(What is required) Your job with the data below: print everything from the line that holds "Task: Click the help question mark icon" down to the line that holds "Open the 4人目 未設定 dropdown", ends included, exactly, and nothing else.

============

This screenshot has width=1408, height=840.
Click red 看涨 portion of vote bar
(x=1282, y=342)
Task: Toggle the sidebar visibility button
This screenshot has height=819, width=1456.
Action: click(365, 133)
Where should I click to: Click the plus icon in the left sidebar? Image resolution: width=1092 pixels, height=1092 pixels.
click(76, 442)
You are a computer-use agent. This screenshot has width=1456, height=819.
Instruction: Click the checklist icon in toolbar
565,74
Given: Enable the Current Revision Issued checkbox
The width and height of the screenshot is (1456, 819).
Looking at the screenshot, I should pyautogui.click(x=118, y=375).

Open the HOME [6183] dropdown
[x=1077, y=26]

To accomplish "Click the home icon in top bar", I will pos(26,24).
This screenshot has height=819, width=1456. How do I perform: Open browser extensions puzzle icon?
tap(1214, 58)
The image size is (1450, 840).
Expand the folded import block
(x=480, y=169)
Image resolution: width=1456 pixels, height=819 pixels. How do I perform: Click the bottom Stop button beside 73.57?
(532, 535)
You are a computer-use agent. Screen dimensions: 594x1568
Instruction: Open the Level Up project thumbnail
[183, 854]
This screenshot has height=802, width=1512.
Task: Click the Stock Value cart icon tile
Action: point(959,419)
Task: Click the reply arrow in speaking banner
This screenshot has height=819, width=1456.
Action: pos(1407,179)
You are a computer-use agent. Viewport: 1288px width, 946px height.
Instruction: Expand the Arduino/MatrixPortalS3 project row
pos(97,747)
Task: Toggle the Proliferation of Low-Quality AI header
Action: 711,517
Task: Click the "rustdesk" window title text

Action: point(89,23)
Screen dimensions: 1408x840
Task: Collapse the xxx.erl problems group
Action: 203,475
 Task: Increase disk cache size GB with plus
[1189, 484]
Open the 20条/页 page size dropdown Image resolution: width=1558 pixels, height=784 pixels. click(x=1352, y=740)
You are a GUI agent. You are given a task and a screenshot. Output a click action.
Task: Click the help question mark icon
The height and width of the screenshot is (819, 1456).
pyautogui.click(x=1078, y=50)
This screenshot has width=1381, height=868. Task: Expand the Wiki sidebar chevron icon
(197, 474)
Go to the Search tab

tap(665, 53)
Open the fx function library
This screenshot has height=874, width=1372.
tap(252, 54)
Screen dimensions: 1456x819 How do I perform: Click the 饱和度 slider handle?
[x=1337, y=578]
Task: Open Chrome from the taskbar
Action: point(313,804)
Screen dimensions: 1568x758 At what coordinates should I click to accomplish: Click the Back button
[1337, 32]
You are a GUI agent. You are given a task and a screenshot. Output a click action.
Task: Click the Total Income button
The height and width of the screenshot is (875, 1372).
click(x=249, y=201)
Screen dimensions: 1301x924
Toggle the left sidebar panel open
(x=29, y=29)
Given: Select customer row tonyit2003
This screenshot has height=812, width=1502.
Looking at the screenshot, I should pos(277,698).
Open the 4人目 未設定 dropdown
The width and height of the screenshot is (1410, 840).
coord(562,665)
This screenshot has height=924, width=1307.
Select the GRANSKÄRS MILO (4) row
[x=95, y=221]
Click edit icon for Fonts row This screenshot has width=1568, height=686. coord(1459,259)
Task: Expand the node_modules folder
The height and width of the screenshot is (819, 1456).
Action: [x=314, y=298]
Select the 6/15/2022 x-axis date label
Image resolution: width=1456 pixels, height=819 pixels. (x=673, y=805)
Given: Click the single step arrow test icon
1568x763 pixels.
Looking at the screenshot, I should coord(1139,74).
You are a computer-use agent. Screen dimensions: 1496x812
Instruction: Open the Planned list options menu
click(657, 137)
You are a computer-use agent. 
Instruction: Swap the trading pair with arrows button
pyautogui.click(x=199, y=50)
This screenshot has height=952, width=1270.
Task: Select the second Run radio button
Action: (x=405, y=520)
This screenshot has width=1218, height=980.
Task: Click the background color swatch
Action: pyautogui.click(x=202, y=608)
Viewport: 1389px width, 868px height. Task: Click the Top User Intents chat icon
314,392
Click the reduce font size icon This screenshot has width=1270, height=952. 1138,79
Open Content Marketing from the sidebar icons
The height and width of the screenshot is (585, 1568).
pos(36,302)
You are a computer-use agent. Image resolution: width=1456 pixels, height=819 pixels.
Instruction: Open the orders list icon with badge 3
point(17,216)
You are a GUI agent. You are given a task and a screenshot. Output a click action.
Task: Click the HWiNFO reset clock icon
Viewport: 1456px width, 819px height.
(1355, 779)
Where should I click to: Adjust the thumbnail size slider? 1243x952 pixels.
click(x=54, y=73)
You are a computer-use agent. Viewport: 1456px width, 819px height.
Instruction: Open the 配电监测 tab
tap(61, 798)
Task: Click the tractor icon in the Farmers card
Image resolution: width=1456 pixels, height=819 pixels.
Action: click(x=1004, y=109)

============

(Completed task)
Task: Click the help question mark icon
The height and width of the screenshot is (819, 1456).
pyautogui.click(x=1078, y=50)
This screenshot has width=1381, height=868. Task: Expand the Wiki sidebar chevron icon
(197, 474)
Go to the Search tab

tap(665, 53)
Open the fx function library
This screenshot has height=874, width=1372.
tap(252, 54)
Screen dimensions: 1456x819 How do I perform: Click the 饱和度 slider handle?
[x=1337, y=578]
Task: Open Chrome from the taskbar
Action: point(313,804)
Screen dimensions: 1568x758 At what coordinates should I click to accomplish: Click the Back button
[1337, 32]
You are a GUI agent. You are given a task and a screenshot. Output a click action.
Task: Click the Total Income button
The height and width of the screenshot is (875, 1372).
click(x=249, y=201)
Screen dimensions: 1301x924
Toggle the left sidebar panel open
(x=29, y=29)
Given: Select customer row tonyit2003
This screenshot has height=812, width=1502.
Looking at the screenshot, I should pos(277,698).
Open the 4人目 未設定 dropdown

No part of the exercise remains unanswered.